Kubernetes Pugin cloud's default agent broken with failing to save jgit config file

Jenkins setup:

  • Jenkins in Kubernetes (k3s) installed using helm chart
  • Kubernetes version: Kubernetes v1.29.6+k3s1 using k3s
  • Jenkins: 2.452.2
  • OS: Linux - 5.14.0-427.13.1.el9_4.x86_64
  • Java: 17.0.11 - Eclipse Adoptium (OpenJDK 64-Bit Server VM)
  • Kubernetes plugin version: 4253.v7700d91739e5
  • Jenkins default inbound-agent version: jenkins/inbound-agent:3248.v65ecb_254c298-2"

Problem:
Jeknins failed to save jgit config file with default agent container.
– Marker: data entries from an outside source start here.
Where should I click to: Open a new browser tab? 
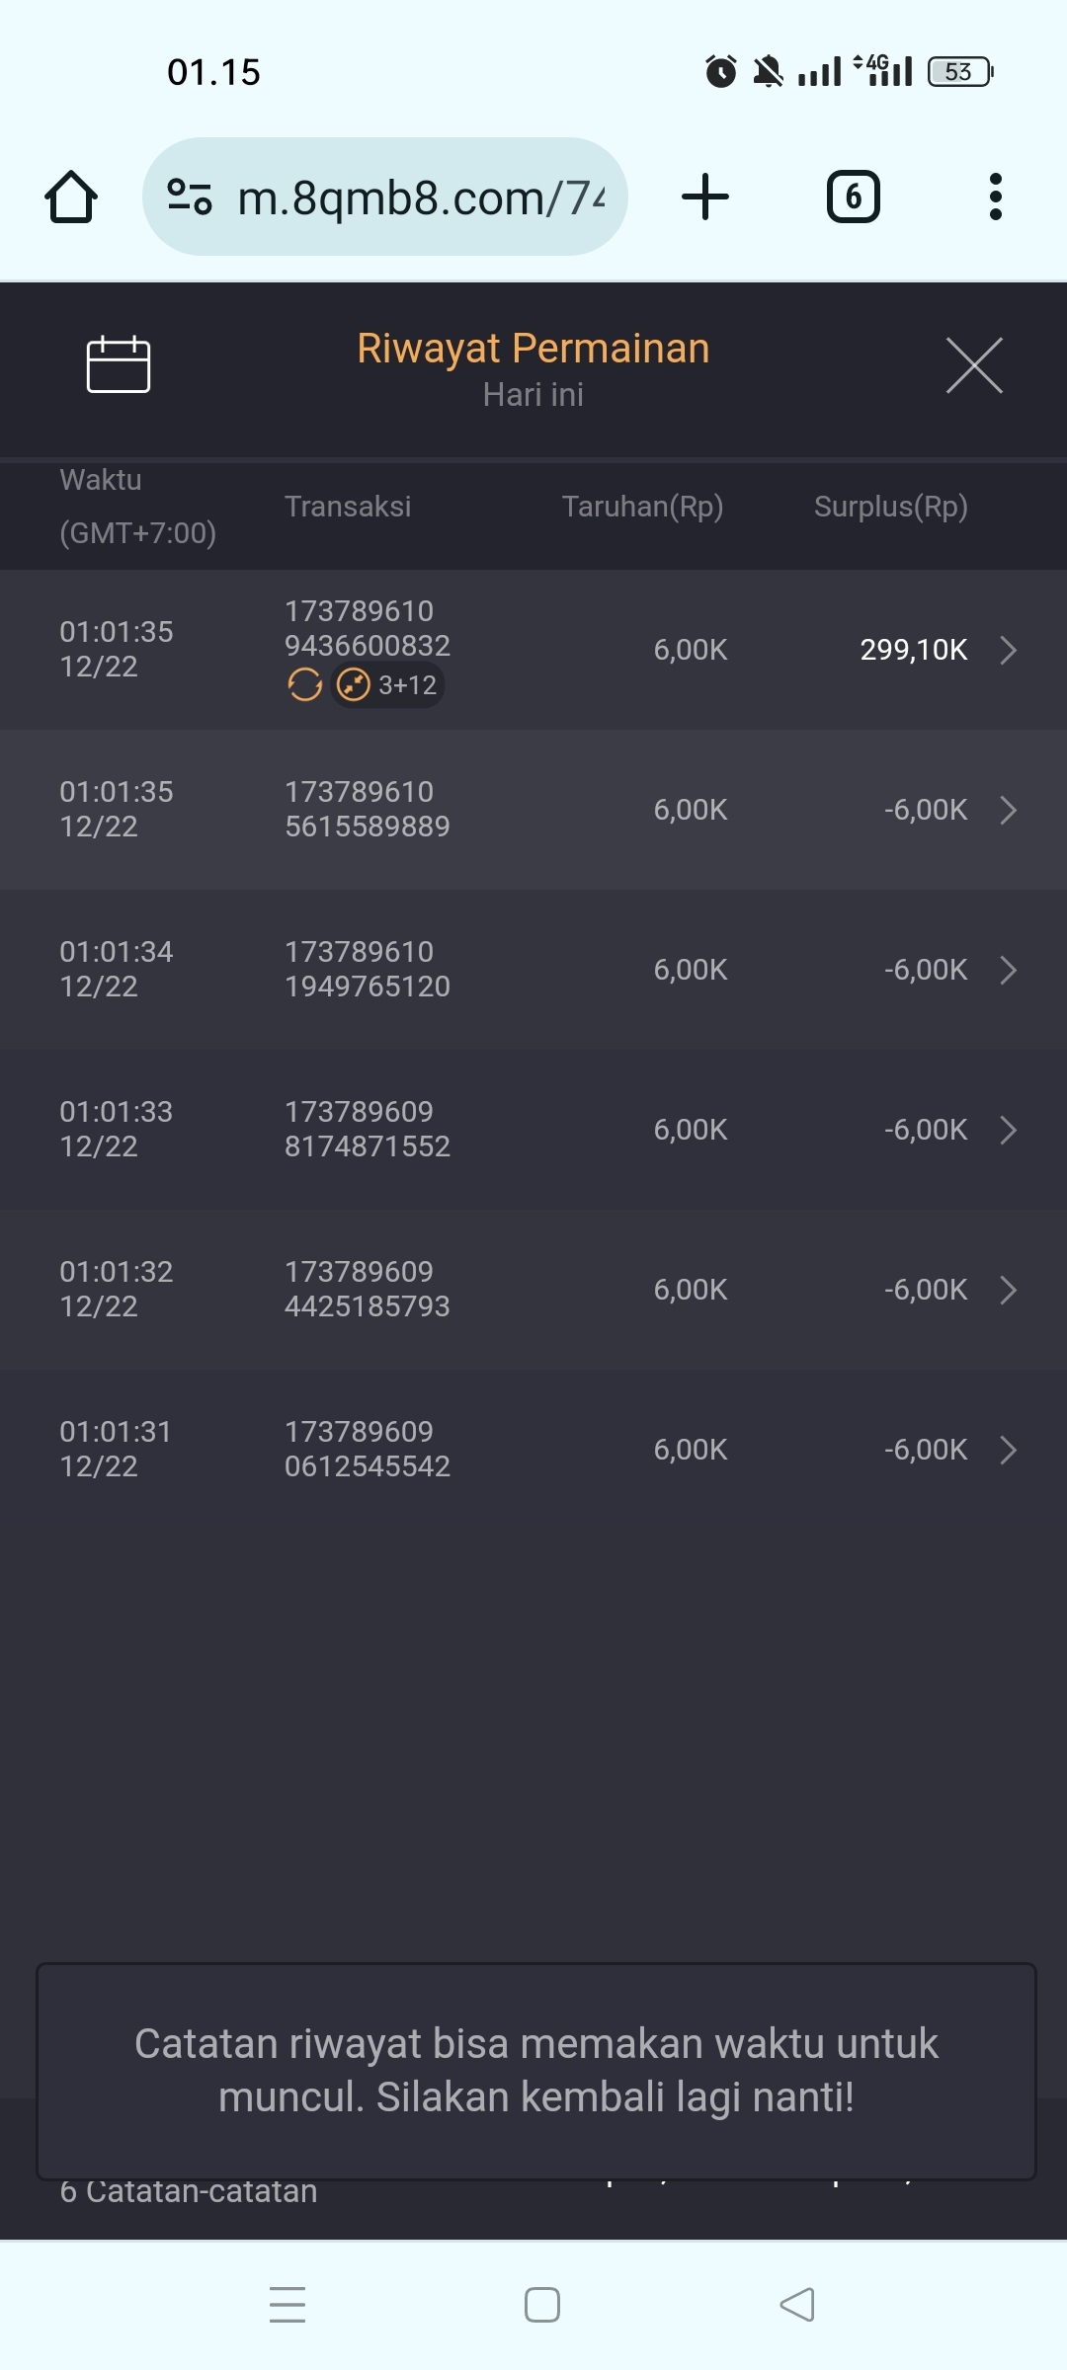coord(705,197)
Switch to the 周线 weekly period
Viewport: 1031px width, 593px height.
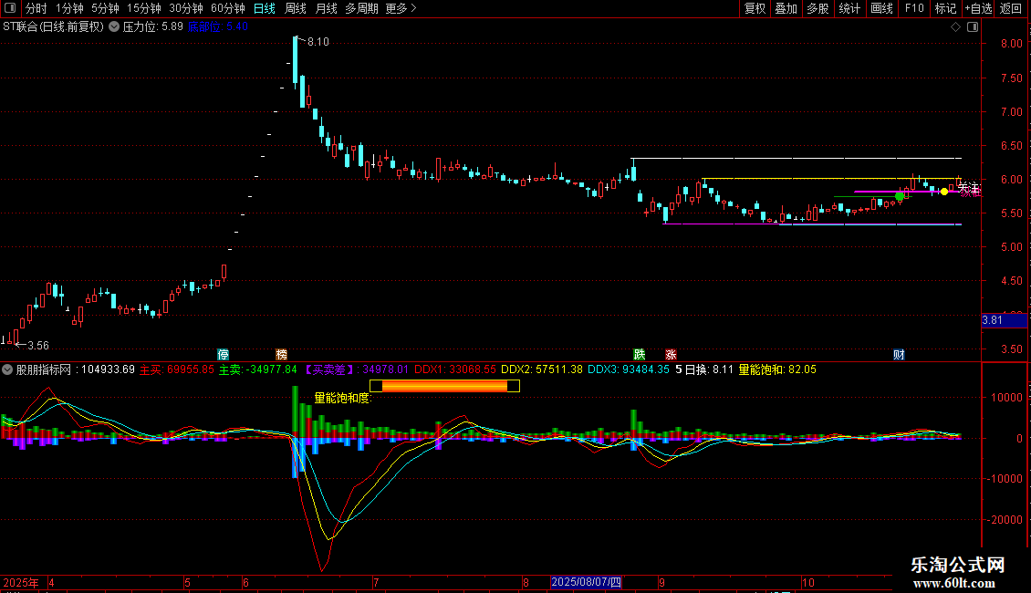click(296, 8)
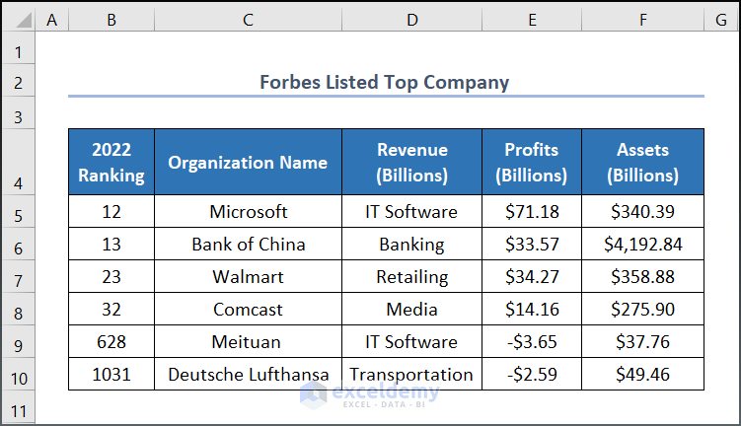Select column B header
This screenshot has width=741, height=426.
111,19
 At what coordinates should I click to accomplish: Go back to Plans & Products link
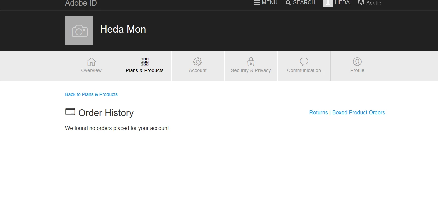(91, 94)
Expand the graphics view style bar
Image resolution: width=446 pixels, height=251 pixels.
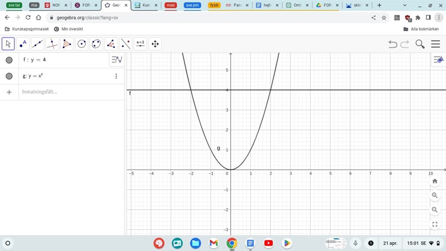coord(439,60)
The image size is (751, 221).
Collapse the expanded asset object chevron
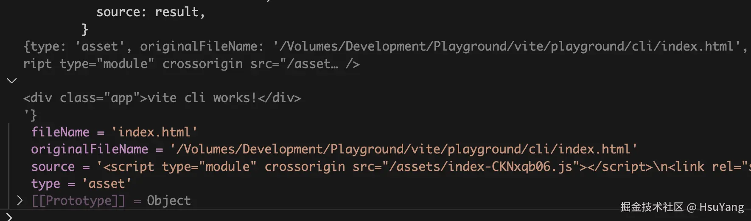(x=12, y=80)
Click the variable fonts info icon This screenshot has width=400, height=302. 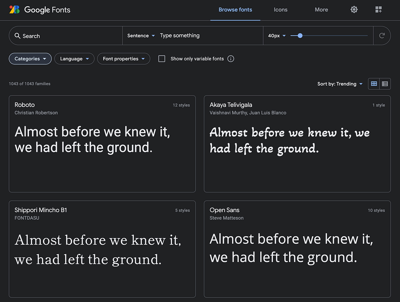[230, 59]
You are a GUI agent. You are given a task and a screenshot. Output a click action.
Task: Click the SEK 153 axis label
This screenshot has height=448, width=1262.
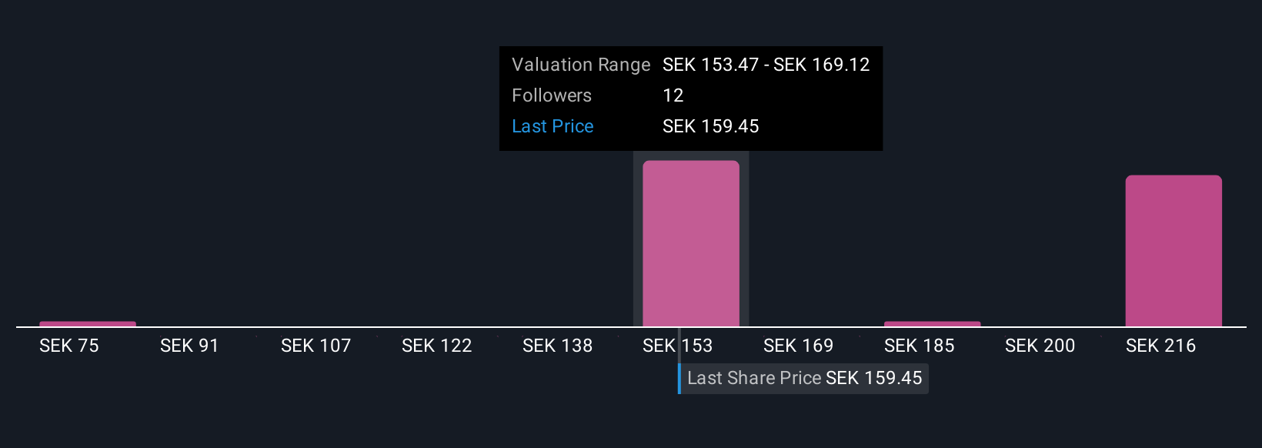[x=677, y=346]
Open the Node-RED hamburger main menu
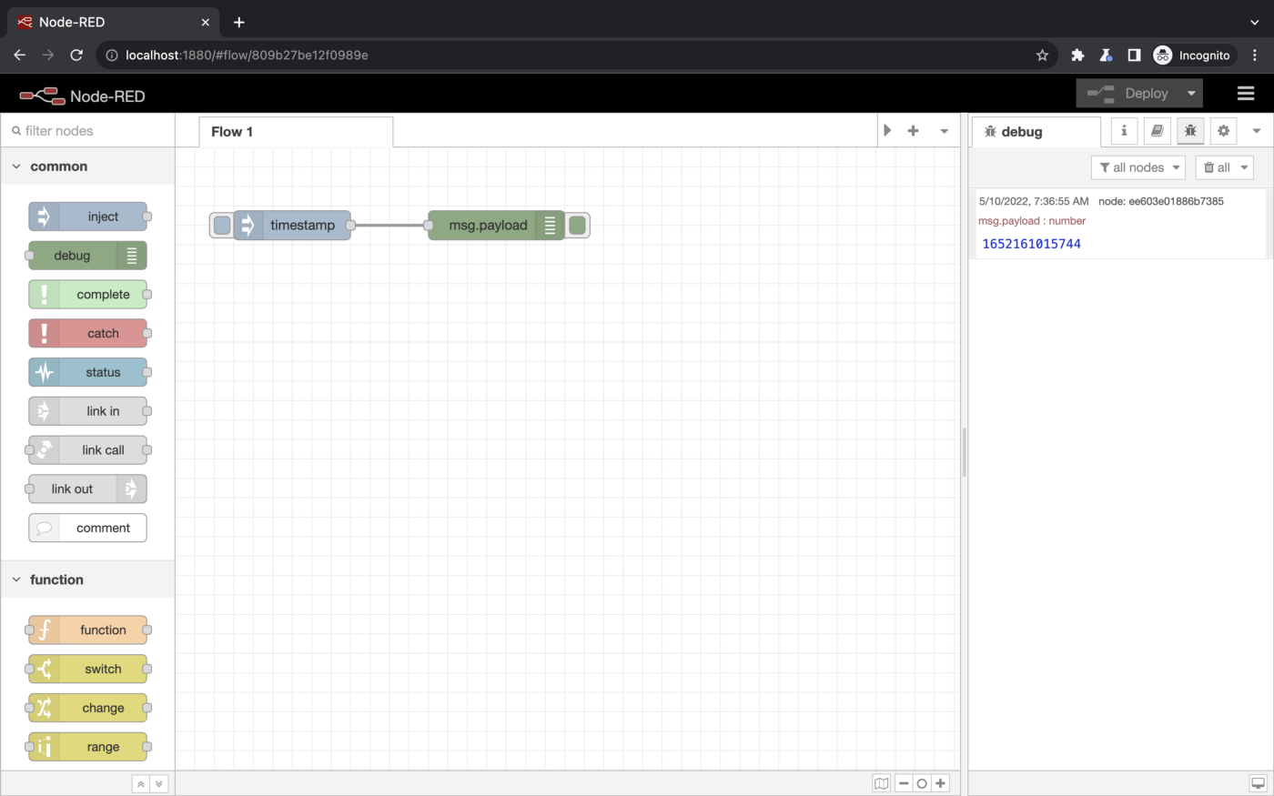 1246,94
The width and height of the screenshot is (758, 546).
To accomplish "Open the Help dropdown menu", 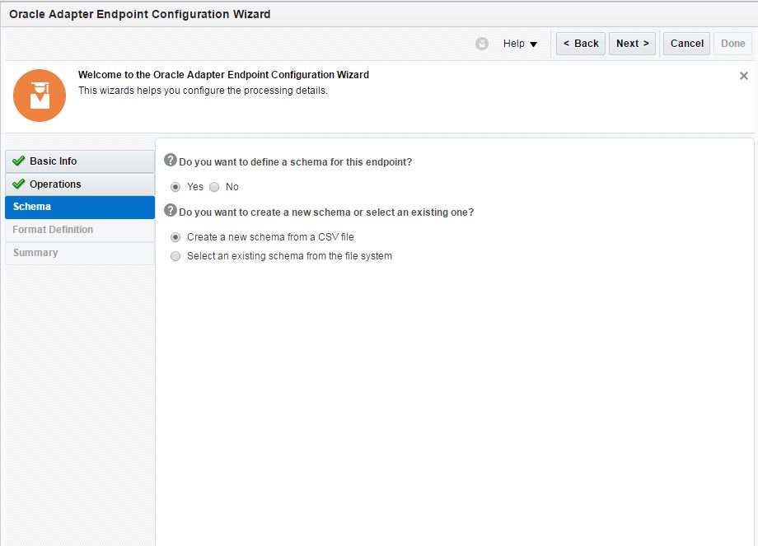I will (x=514, y=44).
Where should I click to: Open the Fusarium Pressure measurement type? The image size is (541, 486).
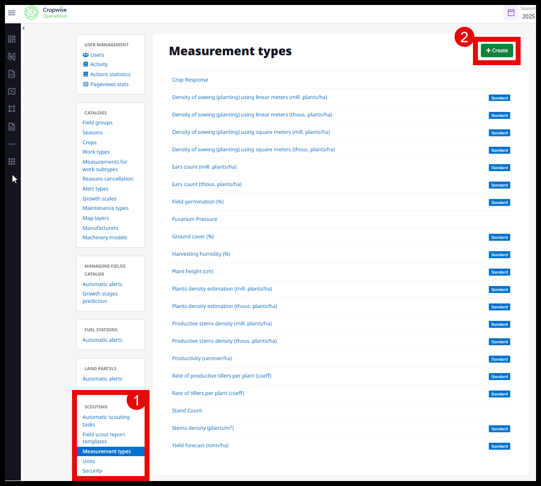point(195,219)
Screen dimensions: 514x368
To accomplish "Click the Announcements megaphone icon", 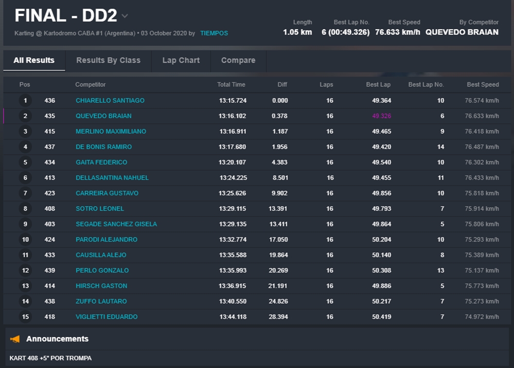I will (x=15, y=339).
Below is the log from jnlp container

SEVERE: Cannot save config file 'FileBasedConfig[/home/jenkins/?/.config/jgit/config]'
java.io.IOException: Creating directories for /home/jenkins/?/.config/jgit failed at upgrade-remoting-to-3244.vf7f977e04755-or-higher 0x6be340e4//org.eclipse.jgit.util.FileUtils.mkdirs(FileUtils.java:421) at upgrade-remoting-to-3244.vf7f977e04755-or-higher 0x6be340e4//org.eclipse.jgit.internal.storage.file.LockFile.lock(LockFile.java:144) at upgrade-remoting-to-3244.vf7f977e04755-or-higher 0x6be340e4//org.eclipse.jgit.storage.file.FileBasedConfig.save(FileBasedConfig.java:201) at upgrade-remoting-to-3244.vf7f977e04755-or-higher 0x6be340e4//org.eclipse.jgit.util.FS$FileStoreAttributes.saveToConfig(FS.java:776) at upgrade-remoting-to-3244.vf7f977e04755-or-higher 0x6be340e4//org.eclipse.jgit.util.FS$FileStoreAttributes.lambda$5(FS.java:458) at java.base/java.util.concurrent.ThreadPoolExecutor.runWorker(Unknown Source) at java.base/java.util.concurrent.ThreadPoolExecutor$Worker.run(Unknown Source) at java.base/java.lang.Thread.run(Unknown Source)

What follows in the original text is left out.